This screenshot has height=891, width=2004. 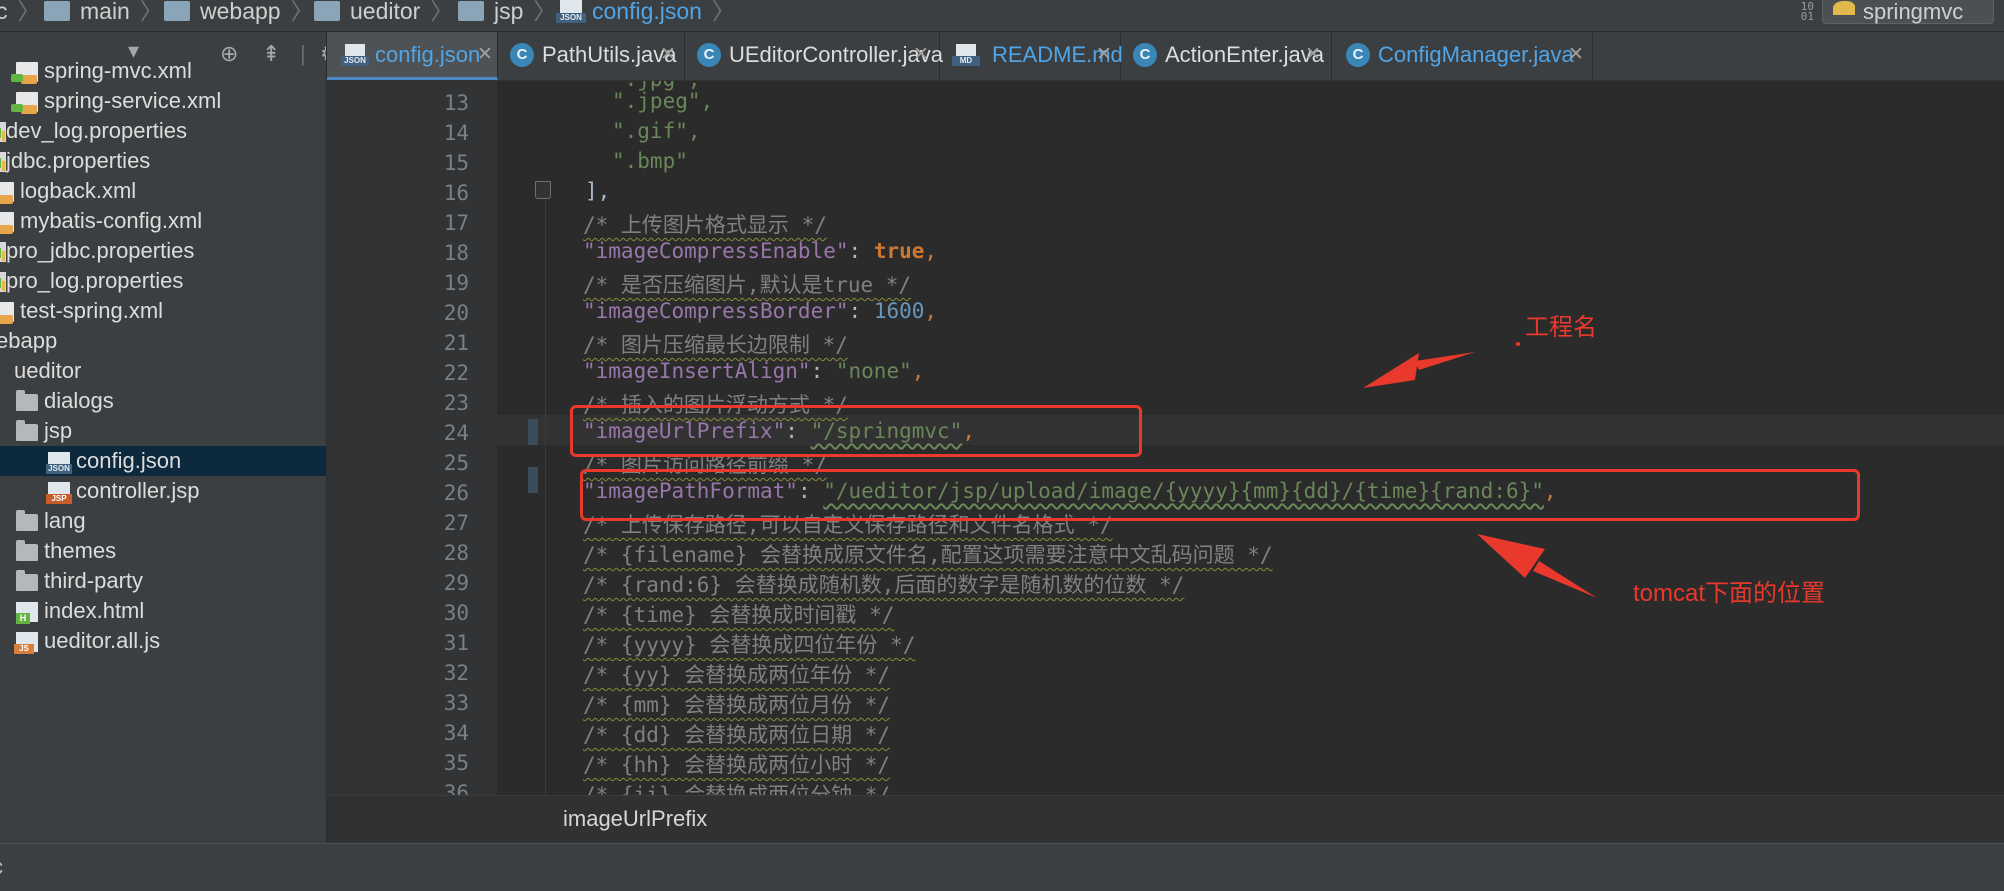 What do you see at coordinates (163, 581) in the screenshot?
I see `tree-item: third-party` at bounding box center [163, 581].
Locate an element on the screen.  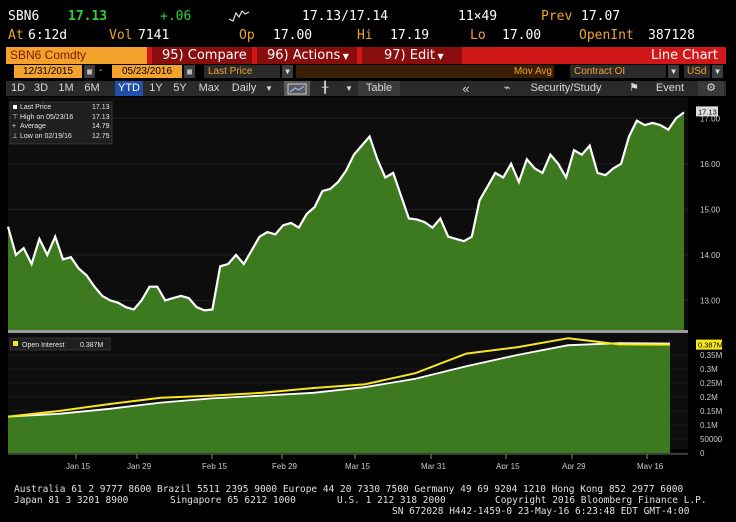
x-tick-label: Jan 29 is located at coordinates (140, 466).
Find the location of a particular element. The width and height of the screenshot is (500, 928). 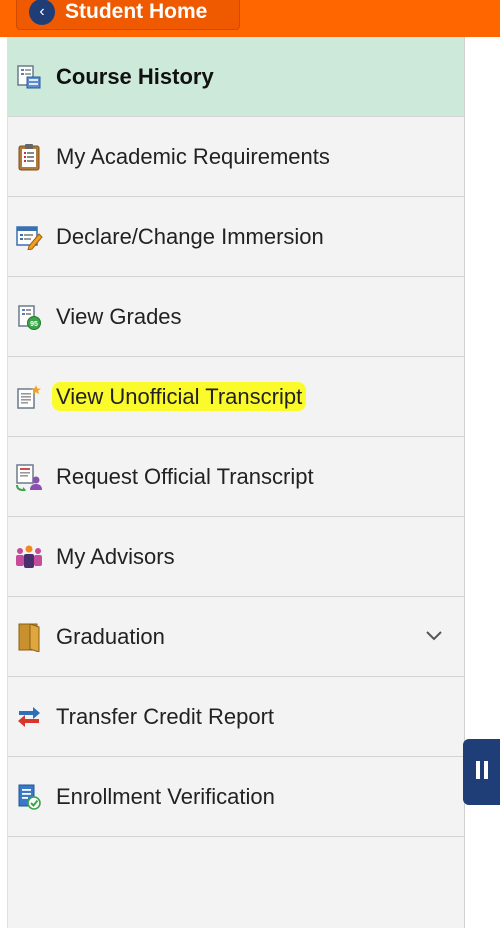

top-bar: ‹ Student Home is located at coordinates (250, 18).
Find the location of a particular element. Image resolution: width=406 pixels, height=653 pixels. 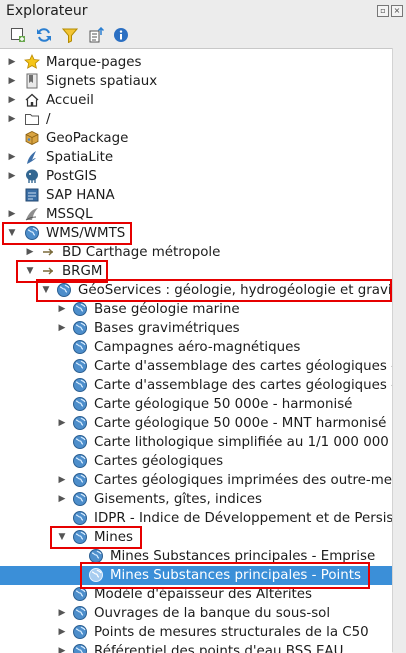

tree-item-wms-wmts: ▼ WMS/WMTS is located at coordinates (196, 234).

## Exercise requirements
Quote the material above, from the line containing "Find the location of a particular element. Image" through the end of the material, leaving out the picture.

## Response to the task
Find the location of a particular element. Image resolution: width=406 pixels, height=653 pixels. 

tree-item-wms-wmts: ▼ WMS/WMTS is located at coordinates (196, 234).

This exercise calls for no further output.